NEWS

It’s a bird, a plane ... it’s Super Lice in your kid’s hair

Shari Rudavsky
shari.rudavsky@indystar.com

Say the words “super lice” and you might cause nightmares for parents who have experience ridding children’s heads of the tiny critters that like to establish veritable cities on our scalps.

But before you panic and start scratching your head — you know you want to — consider this: “Super lice” are the same lice that have been ruining sleepovers for years. They’re not breeding in larger numbers. They just have developed resistance to some of the chemical weapons used against them.

And this comes as little surprise to louse experts.

“Super lice — they’re about a foot long and kill thousands of children,” joked Marc Lame, a clinical professor and entomologist at the School of Public and Environmental Affairs at Indiana University, before adding, more seriously, “this is something that we have known is happening.”

“This” refers to the fact that lice today have developed genetic resistance to pyrethroids, over-the-counter medications available to treat (or as it turns out, in many cases, not to treat) infestations.

Pyrethroid products were introduced to the market in the early 1990s. Easy to use, they become many families’ preferred first-line defense.

“The genes of animals, whether it’s tiny bugs or bigger bugs or even humans, are hard-wired for survival. So the more exposure they have to something, the more they try to get around it,” Lame said.

Get around it those lice did.

Still, it surprised many when two researchers announced this month in that they had found resistant lice in 25 states, including Indiana. A decade ago, Kyong Yoon and his colleague John Clark of the University of Massachusetts first identified lice that laughed at pyrethroids.

After 2007, scientists saw resistance jump dramatically, said Yoon, an assistant professor of biological sciences at Southern Illinois University-Edwardsville.

Out of 109 populations of lice collected, all but five had full resistance.

“It’s an alarming rate,” Yoon said.

Angela Shirley, owner of The Lice Slayers in Lawrence, has seen firsthand the results of this increasing resistance. Parents have been coming to the company for a while, saying they have tried three or four times to rid their family of lice to no avail.

Lice Slayers offers the AirAllé treatment, which uses a special device to apply heat of about 138 degrees close to the scalp to kill the unwanted visitors and their eggs. In many cases, one treatment, which costs $165, is all it takes to eradicate an infestation.

━━━━━━

## WORK INSTRUCTIONS:
1) List every person named in the super lice article.
2) Reproduce the super lice article between "It’s a bird, a" and "on our scalps.", inclusive, substituting "insects" for "critters".
3) According to the super lice article, how much does one AirAllé treatment cost?

## THE DATA:
━━━━━━

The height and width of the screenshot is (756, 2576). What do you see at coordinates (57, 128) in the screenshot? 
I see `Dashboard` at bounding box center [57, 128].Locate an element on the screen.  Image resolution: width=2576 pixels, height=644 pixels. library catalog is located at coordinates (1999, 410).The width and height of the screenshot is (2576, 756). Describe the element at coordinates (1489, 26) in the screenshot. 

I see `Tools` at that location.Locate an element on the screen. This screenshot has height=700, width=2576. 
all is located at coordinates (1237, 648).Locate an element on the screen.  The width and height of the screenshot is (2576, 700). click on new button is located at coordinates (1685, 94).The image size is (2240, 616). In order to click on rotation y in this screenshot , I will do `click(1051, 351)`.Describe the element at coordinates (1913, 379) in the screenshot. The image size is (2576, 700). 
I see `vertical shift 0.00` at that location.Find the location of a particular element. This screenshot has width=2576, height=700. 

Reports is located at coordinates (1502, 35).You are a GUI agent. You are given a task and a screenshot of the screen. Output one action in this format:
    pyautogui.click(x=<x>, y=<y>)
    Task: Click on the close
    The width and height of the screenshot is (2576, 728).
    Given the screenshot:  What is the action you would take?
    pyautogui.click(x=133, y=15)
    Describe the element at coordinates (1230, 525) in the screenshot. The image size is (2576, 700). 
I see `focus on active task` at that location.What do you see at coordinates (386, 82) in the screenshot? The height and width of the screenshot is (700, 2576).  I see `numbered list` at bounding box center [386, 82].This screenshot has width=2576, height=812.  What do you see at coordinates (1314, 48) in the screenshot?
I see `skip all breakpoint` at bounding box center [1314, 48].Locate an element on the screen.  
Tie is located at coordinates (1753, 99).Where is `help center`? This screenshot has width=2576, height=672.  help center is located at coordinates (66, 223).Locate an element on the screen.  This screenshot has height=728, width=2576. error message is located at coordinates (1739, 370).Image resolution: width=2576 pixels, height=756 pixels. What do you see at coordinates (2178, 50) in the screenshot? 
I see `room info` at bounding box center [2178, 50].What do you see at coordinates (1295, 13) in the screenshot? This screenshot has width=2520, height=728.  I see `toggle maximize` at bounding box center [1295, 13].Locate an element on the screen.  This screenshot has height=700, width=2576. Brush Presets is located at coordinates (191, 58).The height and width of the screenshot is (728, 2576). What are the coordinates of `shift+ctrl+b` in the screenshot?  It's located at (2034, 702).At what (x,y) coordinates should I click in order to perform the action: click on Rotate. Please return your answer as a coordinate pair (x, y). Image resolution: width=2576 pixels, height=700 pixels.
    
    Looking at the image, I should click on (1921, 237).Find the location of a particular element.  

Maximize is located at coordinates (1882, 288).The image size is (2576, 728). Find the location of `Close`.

━━━━━━

## RESULTS:
1)
Shari Rudavsky
Marc Lame
Kyong Yoon
John Clark
Angela Shirley

2)
It’s a bird, a plane ... it’s Super Lice in your kid’s hair

Shari Rudavsky
shari.rudavsky@indystar.com

Say the words “super lice” and you might cause nightmares for parents who have experience ridding children’s heads of the tiny insects that like to establish veritable cities on our scalps.

3) $165